The DSVM not only allows you to build your analytics solution locally on the virtual machine, but also allows you to access services on Microsoft's Azure cloud. Azure provides several compute, storage, data analytics services and other services that you can administer and access from your DSVM.
To administer your Azure subscription and cloud resources you can use your browser and point to the Azure portal. You can also use Azure Powershell to administer your Azure subscription and resources via a script. You can run Azure Powershell from a shortcut on the desktop or from the start menu titled "Microsoft Azure Powershell". Refer to Microsoft Azure Powershell documentation for more information on how you can administer your Azure subscription and resources using Windows Powershell scripts.
Data scientists can share large datasets, code or other resources within the team. The DSVM itself has about 70GB of space available. To extend your storage, you can use the Azure File Service and either mount it on the DSVM or access it via a REST API.
Note
The maximum space of the Azure File Service share is 5TB and individual file size limit is 1TB.

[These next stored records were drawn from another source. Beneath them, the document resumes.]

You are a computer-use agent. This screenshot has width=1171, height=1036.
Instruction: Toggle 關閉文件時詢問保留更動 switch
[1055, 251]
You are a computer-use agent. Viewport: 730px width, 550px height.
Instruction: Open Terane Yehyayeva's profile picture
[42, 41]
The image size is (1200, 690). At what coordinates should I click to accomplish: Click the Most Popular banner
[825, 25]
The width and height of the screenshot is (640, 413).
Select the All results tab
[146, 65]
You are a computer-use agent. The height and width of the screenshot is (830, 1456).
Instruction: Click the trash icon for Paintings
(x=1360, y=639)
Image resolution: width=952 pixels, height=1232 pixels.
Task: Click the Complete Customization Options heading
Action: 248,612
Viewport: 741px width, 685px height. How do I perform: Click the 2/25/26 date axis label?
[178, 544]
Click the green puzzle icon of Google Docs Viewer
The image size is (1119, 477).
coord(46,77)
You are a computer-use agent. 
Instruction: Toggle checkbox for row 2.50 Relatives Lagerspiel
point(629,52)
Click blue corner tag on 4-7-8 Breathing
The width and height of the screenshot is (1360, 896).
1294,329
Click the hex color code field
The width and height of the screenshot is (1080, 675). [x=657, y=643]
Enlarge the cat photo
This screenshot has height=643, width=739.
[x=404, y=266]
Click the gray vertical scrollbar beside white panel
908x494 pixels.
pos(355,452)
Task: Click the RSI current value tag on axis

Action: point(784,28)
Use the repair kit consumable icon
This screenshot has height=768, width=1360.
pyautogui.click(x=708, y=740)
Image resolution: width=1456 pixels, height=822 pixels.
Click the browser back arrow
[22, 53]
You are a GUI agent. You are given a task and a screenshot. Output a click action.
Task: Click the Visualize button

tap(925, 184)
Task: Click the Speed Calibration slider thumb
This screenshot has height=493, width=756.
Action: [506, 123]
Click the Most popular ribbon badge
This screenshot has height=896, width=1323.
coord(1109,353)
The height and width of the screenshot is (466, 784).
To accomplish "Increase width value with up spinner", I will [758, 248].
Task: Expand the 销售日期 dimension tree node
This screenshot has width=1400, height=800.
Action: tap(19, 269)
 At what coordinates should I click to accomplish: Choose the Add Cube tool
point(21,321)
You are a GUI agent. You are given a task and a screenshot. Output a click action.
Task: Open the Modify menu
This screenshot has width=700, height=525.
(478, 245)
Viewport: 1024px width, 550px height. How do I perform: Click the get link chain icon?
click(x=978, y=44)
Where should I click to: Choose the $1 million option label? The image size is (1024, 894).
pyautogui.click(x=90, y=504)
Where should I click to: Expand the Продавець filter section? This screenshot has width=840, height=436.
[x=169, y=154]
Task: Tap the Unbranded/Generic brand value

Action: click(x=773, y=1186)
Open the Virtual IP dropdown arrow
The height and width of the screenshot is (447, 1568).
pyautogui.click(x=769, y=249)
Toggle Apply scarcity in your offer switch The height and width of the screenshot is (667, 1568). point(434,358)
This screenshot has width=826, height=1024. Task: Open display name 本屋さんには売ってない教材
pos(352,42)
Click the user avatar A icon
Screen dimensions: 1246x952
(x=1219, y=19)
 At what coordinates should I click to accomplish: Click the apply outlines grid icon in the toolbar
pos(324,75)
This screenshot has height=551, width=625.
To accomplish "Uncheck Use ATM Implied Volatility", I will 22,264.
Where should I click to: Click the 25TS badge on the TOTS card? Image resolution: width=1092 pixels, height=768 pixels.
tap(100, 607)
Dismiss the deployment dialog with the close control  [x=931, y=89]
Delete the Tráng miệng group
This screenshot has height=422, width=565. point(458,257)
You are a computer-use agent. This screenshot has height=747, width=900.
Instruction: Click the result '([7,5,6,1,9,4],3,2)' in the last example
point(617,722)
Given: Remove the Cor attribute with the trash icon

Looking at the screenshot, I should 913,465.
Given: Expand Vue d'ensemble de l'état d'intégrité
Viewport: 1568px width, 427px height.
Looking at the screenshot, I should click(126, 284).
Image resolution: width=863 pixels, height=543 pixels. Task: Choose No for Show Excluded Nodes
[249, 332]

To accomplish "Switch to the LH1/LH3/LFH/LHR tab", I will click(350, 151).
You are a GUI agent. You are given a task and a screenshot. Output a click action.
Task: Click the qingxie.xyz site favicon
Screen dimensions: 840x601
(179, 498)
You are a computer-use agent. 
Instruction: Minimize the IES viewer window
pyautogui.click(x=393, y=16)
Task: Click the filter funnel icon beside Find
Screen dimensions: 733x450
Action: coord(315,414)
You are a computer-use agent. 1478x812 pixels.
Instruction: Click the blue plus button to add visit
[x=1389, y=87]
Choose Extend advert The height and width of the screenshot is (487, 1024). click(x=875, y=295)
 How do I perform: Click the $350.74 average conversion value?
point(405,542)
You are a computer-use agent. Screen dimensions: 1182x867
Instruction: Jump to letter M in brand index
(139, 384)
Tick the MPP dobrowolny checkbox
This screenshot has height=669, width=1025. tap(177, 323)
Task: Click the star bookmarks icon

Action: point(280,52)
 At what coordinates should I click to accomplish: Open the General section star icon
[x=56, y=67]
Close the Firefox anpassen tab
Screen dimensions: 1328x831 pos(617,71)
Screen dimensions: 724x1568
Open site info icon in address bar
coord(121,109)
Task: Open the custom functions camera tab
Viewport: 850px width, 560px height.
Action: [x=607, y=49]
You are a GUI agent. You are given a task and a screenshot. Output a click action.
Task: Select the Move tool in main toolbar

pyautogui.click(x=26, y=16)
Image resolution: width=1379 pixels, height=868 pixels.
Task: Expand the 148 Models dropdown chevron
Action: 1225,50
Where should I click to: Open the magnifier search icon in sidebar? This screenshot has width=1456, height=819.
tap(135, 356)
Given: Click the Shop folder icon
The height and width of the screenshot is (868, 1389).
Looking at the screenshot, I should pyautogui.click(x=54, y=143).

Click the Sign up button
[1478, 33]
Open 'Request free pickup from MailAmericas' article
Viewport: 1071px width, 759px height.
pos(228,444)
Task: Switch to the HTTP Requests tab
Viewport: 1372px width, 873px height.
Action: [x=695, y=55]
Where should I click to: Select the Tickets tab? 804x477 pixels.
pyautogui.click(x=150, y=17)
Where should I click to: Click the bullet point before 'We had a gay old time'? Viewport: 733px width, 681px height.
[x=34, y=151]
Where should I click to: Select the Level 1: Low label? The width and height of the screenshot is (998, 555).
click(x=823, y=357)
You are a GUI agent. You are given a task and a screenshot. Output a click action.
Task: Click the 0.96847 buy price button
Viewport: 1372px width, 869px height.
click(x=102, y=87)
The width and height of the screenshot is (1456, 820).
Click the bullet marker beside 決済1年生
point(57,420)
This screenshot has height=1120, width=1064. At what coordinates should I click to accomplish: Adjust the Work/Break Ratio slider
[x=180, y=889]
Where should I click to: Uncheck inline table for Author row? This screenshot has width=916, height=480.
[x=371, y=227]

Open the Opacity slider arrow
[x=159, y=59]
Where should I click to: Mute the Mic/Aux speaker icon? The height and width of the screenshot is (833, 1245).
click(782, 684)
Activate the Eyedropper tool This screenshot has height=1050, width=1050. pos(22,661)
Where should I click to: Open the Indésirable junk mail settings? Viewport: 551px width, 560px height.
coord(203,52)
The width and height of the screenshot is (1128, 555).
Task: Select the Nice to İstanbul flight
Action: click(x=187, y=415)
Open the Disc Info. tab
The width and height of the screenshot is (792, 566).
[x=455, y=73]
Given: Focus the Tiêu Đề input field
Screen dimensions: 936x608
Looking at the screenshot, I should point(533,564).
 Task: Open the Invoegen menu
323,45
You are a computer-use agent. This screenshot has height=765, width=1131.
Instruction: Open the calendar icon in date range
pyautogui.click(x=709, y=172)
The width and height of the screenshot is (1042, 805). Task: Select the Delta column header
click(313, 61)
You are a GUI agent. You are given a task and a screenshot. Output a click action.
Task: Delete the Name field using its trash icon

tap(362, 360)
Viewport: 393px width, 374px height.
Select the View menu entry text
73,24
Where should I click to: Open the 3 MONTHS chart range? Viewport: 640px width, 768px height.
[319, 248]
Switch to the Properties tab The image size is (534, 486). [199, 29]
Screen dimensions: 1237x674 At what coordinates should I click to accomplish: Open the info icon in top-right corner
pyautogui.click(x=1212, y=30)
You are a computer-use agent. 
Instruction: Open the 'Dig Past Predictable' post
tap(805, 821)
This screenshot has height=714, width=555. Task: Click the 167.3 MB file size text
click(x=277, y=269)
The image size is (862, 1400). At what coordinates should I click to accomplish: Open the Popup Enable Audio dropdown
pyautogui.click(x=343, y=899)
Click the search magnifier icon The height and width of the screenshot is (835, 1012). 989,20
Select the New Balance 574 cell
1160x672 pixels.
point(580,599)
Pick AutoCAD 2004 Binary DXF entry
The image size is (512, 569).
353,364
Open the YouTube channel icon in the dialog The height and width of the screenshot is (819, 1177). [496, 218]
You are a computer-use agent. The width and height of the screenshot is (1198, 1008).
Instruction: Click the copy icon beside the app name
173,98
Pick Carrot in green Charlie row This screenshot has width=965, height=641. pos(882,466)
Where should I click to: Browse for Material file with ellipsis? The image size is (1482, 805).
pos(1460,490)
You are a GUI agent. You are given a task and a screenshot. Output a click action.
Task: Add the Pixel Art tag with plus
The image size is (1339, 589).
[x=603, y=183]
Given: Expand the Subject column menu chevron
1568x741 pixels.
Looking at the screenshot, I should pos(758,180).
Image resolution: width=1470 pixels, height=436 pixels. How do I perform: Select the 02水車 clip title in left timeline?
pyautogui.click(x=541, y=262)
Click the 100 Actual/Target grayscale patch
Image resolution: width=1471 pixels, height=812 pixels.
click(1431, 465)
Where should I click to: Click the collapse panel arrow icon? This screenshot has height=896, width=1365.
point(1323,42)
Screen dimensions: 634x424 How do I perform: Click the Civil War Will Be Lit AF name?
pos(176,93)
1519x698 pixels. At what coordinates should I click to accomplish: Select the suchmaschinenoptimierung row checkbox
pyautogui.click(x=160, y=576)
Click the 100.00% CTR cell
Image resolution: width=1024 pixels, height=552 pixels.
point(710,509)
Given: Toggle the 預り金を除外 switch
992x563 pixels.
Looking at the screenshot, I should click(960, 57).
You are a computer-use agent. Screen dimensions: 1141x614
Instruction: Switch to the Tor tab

You can use Azure Powershell to create an Azure File Service share. Here is the script to run under Azure PowerShell to create an Azure File service share.
# Authenticate to Azure.
Login-AzureRmAccount
# Select your subscription
Get-AzureRmSubscription –SubscriptionName "<your subscription name>" | Select-AzureRmSubscription
# Create a new resource group.
New-AzureRmResourceGroup -Name <dsvmdatarg>
# Create a new storage account. You can reuse existing storage account if you wish.
New-AzureRmStorageAccount -Name <mydatadisk> -ResourceGroupName <dsvmdatarg> -Location "<Azure Data Center Name For eg. South Central US>" -Type "Standard_LRS"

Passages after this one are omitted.